Tally how many lines in the data below include "page", then please reply with only that figure.

Stored data entries:

============

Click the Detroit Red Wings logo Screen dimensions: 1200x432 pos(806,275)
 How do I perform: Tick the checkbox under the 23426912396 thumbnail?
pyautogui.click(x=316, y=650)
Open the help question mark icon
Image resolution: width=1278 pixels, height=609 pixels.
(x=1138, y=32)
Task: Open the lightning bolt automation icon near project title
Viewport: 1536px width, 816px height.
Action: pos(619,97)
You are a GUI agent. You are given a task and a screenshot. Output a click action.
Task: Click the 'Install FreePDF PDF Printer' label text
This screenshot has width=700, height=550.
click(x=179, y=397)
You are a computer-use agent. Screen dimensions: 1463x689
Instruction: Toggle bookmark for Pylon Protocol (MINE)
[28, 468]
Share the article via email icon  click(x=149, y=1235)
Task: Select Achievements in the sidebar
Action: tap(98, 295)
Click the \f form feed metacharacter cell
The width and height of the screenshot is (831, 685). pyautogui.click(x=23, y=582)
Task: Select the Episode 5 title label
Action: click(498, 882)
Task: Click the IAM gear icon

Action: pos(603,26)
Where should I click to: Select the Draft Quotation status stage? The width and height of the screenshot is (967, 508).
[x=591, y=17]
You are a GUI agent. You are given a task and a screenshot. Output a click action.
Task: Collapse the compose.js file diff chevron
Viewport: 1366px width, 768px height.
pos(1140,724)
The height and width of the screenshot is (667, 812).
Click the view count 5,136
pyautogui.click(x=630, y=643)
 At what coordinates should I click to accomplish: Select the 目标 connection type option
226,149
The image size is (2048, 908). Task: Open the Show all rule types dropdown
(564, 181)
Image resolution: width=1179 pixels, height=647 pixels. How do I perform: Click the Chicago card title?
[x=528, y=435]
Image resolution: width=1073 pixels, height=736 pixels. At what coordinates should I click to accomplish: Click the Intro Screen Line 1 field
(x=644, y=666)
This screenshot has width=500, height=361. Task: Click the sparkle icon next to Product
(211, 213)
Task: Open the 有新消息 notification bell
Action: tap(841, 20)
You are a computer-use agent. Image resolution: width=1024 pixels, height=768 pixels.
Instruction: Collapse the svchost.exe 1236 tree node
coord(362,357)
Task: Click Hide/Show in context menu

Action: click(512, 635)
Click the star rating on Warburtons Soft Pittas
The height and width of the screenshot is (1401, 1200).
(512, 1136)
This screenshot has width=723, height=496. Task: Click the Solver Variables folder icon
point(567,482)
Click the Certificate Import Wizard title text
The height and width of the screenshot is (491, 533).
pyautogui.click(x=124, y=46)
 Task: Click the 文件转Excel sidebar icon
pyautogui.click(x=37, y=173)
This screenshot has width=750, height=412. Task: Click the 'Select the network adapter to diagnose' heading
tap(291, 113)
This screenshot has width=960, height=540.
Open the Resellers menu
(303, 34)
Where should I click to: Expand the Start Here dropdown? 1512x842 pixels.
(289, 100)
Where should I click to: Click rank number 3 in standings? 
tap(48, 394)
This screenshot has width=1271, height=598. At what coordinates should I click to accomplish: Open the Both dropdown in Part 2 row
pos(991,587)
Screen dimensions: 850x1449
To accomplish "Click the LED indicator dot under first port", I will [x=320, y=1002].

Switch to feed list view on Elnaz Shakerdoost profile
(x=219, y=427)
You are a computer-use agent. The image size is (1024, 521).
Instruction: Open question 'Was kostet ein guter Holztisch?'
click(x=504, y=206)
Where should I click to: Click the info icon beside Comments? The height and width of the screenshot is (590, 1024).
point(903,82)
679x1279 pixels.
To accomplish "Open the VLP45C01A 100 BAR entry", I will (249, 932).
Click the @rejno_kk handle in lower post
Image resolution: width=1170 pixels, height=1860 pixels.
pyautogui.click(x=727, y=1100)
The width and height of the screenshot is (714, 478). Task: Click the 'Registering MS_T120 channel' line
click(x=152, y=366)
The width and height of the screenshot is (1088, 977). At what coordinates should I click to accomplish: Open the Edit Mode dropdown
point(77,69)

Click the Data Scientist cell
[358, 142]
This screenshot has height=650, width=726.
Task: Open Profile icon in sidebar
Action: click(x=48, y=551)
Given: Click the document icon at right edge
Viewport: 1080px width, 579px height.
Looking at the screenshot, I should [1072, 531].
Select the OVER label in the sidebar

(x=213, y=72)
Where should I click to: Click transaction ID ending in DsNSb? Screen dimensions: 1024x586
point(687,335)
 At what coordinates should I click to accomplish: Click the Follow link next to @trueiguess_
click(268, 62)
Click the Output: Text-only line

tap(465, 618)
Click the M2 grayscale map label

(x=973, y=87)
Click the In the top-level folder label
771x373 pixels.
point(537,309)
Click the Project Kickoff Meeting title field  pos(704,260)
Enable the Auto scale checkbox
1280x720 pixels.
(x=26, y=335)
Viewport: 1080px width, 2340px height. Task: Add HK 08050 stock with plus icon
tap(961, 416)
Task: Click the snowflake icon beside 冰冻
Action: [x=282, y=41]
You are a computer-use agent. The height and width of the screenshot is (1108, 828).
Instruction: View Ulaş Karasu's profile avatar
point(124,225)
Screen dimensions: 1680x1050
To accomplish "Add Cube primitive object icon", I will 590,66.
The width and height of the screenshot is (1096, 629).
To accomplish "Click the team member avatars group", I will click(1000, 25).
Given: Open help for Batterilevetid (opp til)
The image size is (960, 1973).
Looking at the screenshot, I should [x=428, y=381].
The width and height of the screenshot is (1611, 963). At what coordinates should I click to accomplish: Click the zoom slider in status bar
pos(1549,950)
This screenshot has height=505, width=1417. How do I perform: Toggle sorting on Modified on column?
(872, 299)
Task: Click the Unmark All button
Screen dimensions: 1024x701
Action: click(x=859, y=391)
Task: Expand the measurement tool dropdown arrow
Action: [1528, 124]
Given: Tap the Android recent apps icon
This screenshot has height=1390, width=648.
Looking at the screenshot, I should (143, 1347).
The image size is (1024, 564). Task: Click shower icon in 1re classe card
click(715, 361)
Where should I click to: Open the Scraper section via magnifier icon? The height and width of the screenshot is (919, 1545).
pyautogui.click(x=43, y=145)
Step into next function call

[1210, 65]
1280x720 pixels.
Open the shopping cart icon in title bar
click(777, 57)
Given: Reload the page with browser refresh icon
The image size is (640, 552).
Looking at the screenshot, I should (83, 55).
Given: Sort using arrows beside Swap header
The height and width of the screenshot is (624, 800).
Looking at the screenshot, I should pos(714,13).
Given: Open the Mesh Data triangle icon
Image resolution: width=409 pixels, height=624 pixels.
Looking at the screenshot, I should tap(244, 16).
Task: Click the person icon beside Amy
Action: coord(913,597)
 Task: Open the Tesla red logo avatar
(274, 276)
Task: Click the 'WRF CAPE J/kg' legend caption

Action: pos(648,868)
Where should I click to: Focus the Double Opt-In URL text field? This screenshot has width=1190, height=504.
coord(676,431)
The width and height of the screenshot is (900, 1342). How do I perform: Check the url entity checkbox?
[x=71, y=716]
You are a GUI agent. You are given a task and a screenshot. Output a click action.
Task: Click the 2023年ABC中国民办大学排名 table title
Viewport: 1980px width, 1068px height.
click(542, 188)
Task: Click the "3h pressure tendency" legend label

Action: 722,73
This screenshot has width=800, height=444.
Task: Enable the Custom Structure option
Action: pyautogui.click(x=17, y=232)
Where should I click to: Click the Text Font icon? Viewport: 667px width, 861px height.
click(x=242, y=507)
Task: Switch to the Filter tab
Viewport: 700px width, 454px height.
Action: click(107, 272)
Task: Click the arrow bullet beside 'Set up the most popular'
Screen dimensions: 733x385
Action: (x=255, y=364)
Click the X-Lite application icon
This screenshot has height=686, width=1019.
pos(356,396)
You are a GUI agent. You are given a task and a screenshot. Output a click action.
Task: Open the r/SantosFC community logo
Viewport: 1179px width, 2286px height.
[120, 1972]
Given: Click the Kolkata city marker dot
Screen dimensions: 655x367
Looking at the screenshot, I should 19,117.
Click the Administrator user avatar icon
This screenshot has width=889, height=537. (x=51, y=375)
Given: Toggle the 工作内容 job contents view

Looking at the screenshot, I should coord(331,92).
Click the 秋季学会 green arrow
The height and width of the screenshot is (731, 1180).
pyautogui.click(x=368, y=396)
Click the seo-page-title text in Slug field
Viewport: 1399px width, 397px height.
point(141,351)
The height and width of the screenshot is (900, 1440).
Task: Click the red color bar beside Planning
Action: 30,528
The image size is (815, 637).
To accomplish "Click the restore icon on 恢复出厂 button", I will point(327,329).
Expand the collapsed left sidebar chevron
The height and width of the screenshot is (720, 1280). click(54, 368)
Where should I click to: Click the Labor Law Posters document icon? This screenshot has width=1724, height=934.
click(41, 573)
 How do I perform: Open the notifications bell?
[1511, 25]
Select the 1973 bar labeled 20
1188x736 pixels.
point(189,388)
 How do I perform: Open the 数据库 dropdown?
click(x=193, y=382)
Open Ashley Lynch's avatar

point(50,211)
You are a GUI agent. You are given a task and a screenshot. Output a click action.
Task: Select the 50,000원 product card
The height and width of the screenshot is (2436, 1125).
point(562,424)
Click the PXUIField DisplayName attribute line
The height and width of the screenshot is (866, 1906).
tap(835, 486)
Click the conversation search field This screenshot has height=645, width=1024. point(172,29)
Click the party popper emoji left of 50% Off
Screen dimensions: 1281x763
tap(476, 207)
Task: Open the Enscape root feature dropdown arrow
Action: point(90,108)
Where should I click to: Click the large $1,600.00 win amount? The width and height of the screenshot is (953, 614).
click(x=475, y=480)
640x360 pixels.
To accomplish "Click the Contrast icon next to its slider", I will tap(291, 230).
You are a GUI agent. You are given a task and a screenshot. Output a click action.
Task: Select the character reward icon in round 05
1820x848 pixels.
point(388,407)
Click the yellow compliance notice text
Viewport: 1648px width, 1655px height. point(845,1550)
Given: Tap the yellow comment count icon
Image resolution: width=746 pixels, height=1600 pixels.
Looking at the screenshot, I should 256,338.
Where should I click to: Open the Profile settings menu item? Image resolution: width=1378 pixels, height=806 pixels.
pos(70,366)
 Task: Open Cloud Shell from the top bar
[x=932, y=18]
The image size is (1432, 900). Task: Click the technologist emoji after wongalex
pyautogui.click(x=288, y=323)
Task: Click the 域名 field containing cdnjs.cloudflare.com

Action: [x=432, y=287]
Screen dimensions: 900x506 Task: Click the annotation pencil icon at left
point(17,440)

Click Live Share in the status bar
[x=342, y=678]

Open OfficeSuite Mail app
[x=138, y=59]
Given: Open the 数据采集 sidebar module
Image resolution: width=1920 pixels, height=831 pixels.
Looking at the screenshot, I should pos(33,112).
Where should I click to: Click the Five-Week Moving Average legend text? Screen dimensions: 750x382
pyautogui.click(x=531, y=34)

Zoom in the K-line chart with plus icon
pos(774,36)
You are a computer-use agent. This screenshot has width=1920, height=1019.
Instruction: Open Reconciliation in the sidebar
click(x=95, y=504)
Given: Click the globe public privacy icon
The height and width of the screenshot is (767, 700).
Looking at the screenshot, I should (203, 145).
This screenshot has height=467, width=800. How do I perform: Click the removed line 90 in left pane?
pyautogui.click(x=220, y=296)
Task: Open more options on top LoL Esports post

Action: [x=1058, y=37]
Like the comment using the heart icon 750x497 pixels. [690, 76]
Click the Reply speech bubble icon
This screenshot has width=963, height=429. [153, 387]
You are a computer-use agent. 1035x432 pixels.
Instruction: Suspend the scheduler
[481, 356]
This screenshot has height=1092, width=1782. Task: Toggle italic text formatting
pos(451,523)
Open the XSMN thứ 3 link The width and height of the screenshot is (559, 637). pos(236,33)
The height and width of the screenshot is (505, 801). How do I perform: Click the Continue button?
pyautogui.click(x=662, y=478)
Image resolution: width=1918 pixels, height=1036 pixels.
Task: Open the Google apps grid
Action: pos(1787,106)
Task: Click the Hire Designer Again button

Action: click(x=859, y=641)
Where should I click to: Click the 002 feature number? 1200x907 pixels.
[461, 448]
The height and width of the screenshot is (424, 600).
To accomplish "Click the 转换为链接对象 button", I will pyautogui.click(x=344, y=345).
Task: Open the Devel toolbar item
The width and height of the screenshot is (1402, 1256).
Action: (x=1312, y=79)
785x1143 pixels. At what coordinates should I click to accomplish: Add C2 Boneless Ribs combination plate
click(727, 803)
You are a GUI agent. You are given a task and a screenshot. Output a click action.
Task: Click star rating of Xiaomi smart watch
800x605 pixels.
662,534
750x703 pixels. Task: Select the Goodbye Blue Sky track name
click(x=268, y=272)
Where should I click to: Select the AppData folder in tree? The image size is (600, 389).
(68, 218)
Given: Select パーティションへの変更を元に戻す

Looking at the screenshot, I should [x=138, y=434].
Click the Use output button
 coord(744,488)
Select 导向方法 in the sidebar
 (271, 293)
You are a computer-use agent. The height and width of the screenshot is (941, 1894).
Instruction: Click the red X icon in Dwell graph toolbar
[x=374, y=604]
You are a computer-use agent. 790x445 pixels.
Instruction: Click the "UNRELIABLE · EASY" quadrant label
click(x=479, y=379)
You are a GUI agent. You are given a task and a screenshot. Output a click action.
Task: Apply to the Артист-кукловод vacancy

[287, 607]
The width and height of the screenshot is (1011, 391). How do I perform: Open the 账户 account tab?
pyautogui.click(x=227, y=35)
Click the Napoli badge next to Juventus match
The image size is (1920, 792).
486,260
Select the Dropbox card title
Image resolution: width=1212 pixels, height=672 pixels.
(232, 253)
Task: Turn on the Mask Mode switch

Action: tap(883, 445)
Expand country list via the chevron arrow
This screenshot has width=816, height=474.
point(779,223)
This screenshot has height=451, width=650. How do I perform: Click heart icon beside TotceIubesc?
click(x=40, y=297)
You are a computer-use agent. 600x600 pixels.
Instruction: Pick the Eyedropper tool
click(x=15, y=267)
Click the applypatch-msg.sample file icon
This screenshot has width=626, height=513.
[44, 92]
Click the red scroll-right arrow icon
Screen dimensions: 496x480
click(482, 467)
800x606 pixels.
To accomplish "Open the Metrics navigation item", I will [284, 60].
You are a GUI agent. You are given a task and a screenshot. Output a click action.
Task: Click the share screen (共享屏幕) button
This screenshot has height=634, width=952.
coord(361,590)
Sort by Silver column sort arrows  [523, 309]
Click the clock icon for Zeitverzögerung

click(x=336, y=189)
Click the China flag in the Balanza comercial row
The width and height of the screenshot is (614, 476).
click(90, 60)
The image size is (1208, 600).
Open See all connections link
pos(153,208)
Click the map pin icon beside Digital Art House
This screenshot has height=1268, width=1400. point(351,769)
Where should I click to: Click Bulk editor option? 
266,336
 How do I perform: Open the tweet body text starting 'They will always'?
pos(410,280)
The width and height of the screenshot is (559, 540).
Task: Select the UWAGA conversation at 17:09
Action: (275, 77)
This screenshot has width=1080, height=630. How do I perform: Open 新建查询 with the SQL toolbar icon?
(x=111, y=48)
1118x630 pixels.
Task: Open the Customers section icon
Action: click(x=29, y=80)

============

- **EXERCISE SOLUTION**:
2